GAZA (AFP) – Gaza's health ministry said Israeli forces detained hundreds of staff, patients and displaced people during a raid on Friday on the last functioning hospital in the territory's embattled north.
"Israeli forces have stormed and are present inside Kamal Adwan Hospital" in the city of Jabalia, the ministry said in a statement.
"They are detaining hundreds of patients, medical staff and some displaced individuals from neighbouring areas who sought refuge in the hospital from continuous bombardment."
World Health Organization chief Tedros Ghebreyesus said that contact with the hospital had been lost since Friday morning.
"Since this morning's reports of a raid on Kamal Adwan Hospital in northern Gaza, we have lost touch with the personnel there," Ghebreyesus said on X.
"This development is deeply disturbing, given the number of patients being served and people sheltering there."
The Israeli army confirmed that its troops were operating in the hospital area, accompanied by agents of the Shin Bet domestic security service.
Army and Israeli Security Agency forces "are operating in the area of the Kamal Adwan Hospital in Jabalia, based on intelligence information regarding the presence of terrorists and terrorist infrastructure", it said in a statement.
Israeli forces had surrounded the hospital in Jabalia refugee camp before entering the premises, Gaza's civil defence agency said.
"More than 150 patients and staff, including medical and nursing teams, are besieged by the Israeli army inside Kamal Adwan Hospital," agency spokesman Mahmud Bassal said.
COGAT -- the Israeli defence ministry body responsible for civil affairs in the Palestinian territories -- said Friday it had allowed the transfer of 23 patients out of the hospital the previous night in Palestinian ambulances and UN vehicles.
Kamal Adwan is the last functioning hospital in north Gaza. It has been struggling with shortages of medicines and medical equipment since the start of war, which have been aggravated by the launch of a major Israeli operation in north Gaza earlier this month.
'MAYHEM AND CHAOS'
WHO representative for the Palestinian territories Rik Peeperkorn was on a mission to the hospital this week where he said he witnessed "mayhem and chaos".
On Thursday night, "we saw numerous patients being brought in -- and horrific trauma patients," he said, while there were hundreds of people taking refuge "in every corner of the hospital".
Speaking from the Gaza Strip at a Geneva press briefing, Peeperkorn said that at a checkpoint close to Kamal Adwan, the WHO team saw "thousands of women and children leaving that area, walking, limping with their few belongings" towards Gaza City.
The Gaza health ministry said restrictions on aid deliveries to the area had hit the hospital hard.
"There has been no supply or provision of food, medicine or essential medical supplies needed to save the lives of the injured and sick in the hospital," the health ministry in Gaza said, calling the situation "catastrophic in every sense of the word".
COGAT said it had allowed the transfer of one fuel truck, "180 blood units and a truckload of medical equipment" donated by UN agencies.
Tedros said the WHO and partner agencies had reached the hospital late Wednesday and managed to transfer 23 patients and 26 caregivers to Gaza's Al-Shifa Hospital.
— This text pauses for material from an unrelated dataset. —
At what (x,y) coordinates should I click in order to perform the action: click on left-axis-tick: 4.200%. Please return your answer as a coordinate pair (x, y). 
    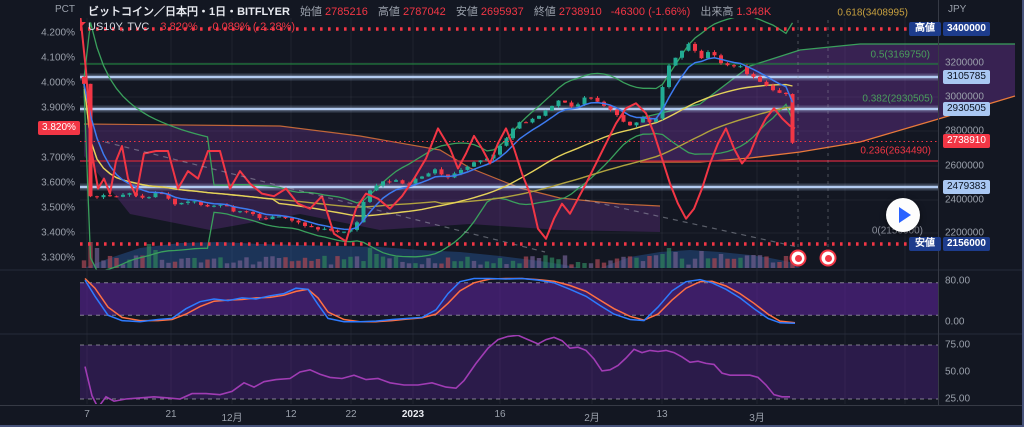
    Looking at the image, I should click on (58, 33).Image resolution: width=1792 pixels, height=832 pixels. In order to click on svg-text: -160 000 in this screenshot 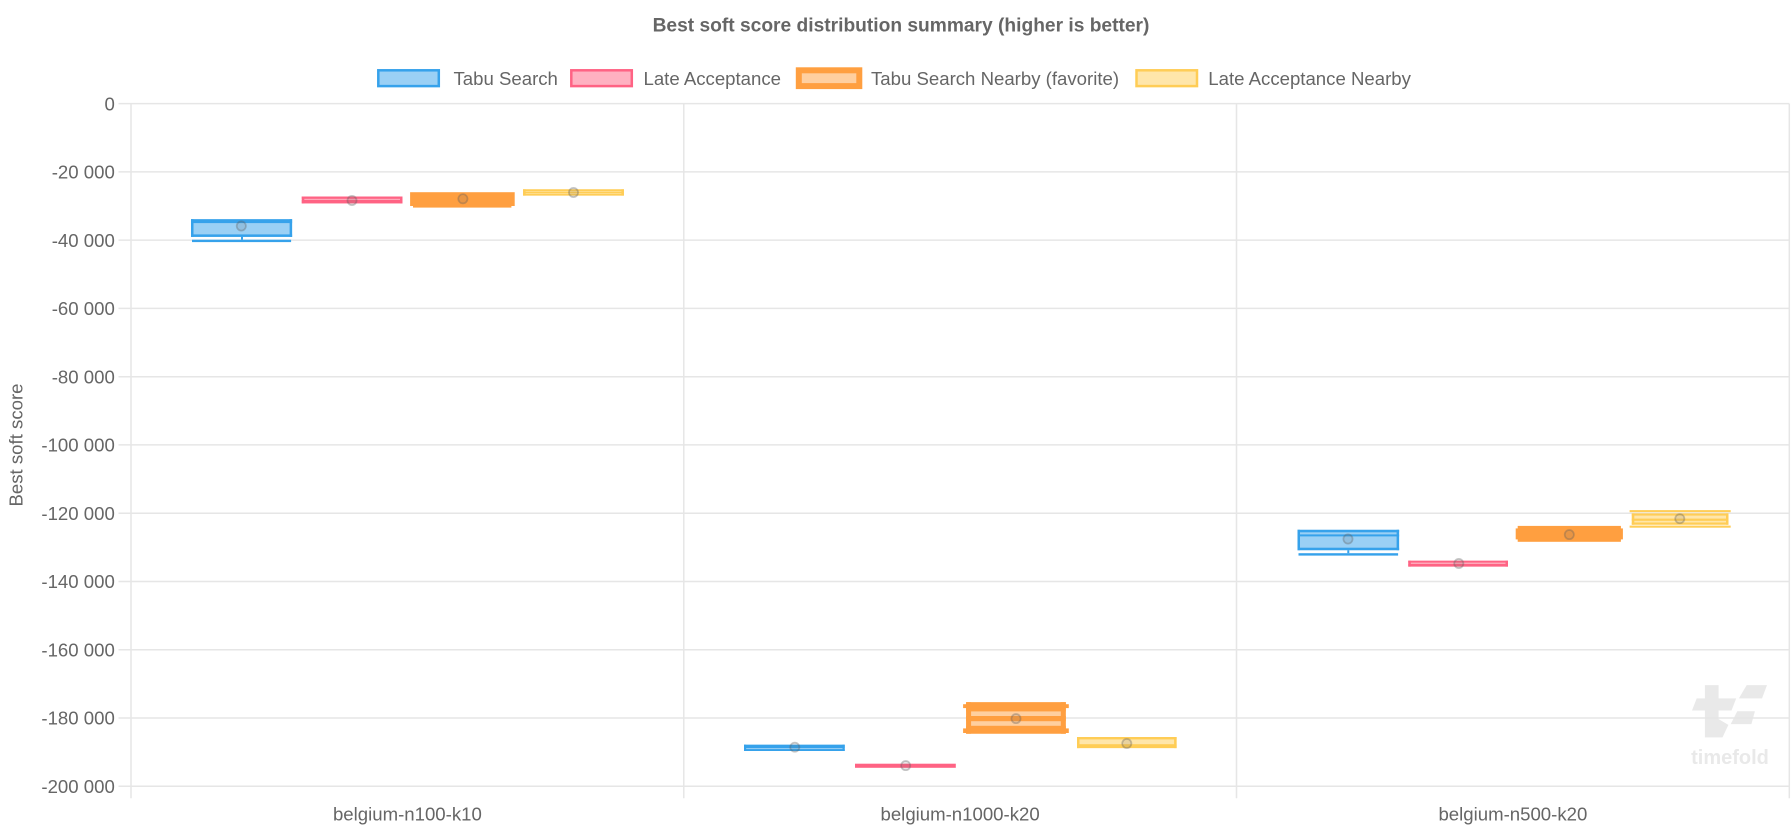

"Kamal Adwan Hospital has been overflowing with close to 200 patients - a constant stream of horrific trauma cases. It is also full of hundreds of people seeking shelter," he said.
Hamas called the storming of Kamal Adwan "a war crime and a flagrant violation of international laws."
Israel launched a major operation in north Gaza on October 6 that has killed more than 770 people, according to civil defence agency figures.
"Since the start of operational activity in Jabalia, approximately 45,000 Palestinian civilians have evacuated, and IDF (Israeli army) troops have eliminated hundreds of terrorists", the Israeli military said.